Members of the organising committee for the presentation buffet are;- Turlough Murray, Pat Molloy, Owen Woods, Paddy Morgan, Eddie Donnelly, Packie Brennan, Joe Comiskey, Paddy Mc Nally, John Mone, James Carroll, James Flanagan and Paddy Mulligan.
The presentation of medals took place on Thursday night 28 April 1977 in the Braeside Ballroom, Clontibret County Monaghan.

Northern Standard extract Friday May 6, 1977. "PRESENTATIONS GALORE AT TASSAN RE-UNION"

It was presentations galore in the Braeside Ballroom, Clontibret, on Thursday night last when members of the Tassan Team which won the Dr Ward Cup in 1939 were at last presented with their medals by Monaghan County Board G.A.A. It was also decided to present medals to all the Tassan players of that year and also plaques to committee members and a number of other people associated with this historic event.
The medals were presented by the recently elected President of the Ulster Council G.A.A. Mr. Con Shortt N.T. a former Tassan player and also a recipient of a medal.
Music for dancing was provided by the True Tones, Ballybay and selections were also given by the Lisnagrieve Pipe Band. A very capable Master of ceremonies was popular Ballybay schoolteacher Mr. Eamonn Fitzpatrick.
One of the principal organisers of the function and another former Tassan player C.Q.M.S. Turlough Murray, Castleblayney Military Barracks welcomed Mr. And Mrs Shortt. Mr Peter Sherry, Chairman of Monaghan Co. Board and Mrs. Sherry. Mr Francie Mc Atavie, Secretary, Monaghan Co. Board and Mrs. Mc Actavie. He stated that there were apologies for inability to attend from Father Brendan Comiskey, Dublin and ex-secretary of the Tassan Club, Mr. Brian Brennan, Parliament Street, Kilkenny.

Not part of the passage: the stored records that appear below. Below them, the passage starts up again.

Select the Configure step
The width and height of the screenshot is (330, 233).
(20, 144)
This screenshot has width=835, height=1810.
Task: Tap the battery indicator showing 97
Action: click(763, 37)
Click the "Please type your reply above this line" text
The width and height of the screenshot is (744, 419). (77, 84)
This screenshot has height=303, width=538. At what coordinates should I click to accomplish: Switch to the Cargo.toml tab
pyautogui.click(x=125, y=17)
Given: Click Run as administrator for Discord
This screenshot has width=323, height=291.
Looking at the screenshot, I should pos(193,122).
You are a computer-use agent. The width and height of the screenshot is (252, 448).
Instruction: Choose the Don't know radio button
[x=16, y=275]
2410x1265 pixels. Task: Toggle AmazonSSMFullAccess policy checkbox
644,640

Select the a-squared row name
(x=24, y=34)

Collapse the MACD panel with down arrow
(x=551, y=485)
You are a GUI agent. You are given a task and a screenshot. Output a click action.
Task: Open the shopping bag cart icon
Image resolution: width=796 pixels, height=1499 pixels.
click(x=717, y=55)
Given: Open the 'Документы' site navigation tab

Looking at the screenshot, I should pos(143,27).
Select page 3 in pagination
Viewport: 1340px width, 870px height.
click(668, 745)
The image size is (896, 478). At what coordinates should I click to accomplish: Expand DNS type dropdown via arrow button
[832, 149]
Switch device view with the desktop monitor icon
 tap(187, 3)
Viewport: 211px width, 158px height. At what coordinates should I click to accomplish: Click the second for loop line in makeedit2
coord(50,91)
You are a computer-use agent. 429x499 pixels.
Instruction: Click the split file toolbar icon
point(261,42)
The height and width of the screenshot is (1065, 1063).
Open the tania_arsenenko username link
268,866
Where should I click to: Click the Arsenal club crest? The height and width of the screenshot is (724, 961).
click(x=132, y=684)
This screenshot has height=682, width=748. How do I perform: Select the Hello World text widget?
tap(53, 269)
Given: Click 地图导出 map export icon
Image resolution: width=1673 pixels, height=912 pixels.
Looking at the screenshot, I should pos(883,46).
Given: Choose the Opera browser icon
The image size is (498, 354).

The following were present to receive their medals; Frankie Mullen (Captain), James Carroll, Owenie Woods, Packie Brennan, Peter Brennan, Dinny Brennan, Eddie Donnelly, Paddy Donnelly, Paddy Mulligan, Willie Mc Cahey, Owen Morgan, Pat Hughes, Pat Molloy, James Mc Ginn, P Slevin, Paddy Mc Nally (owner of Braeside), Turlough Murray, Con Shortt, Paddy Morgan, Peter Craven, James Flanagan.
Medals for deceased or absent members were accepted on behalf of the following; L. Reneghan, G. Reneghan, M. Reneghan, Paddy Bennett, P. Reneghan, J. Sherry, Pat O Brennan, John Treanor, Francie Flanagan, Gerry Connolly, Seamus Clerkin, Owen Conlon, Seamus Mc Ginn, P. Sweeney, Pat Mc Mahon, F. Mulligan, Joe Beatty, Francie Maguire, Packie ("Yankee") Mc Mahon, and Eugene Mullan.
Mr. Fitzpatrick thanked Sean Mc Dermotts G.F.C. for having the Dr. Ward Cup on display to be presented to Frankie Mullen and he also welcomed the "Seans" representatives.
In the 1939 final Tassan defeated Killanny and present at the function on behalf of the Killanny club were Mr. and Mrs. Patrick Dooley and Mr. and Mrs. Frank Thornton who were warmly welcomed by the MC. Mr. Fitzpatrick also thanked Mr. and Mrs. Mc Nally and staff of the Braeside, the Lisnagrieve Pipe Band; Mr. George Wallace and his catering staff; also the True Tones.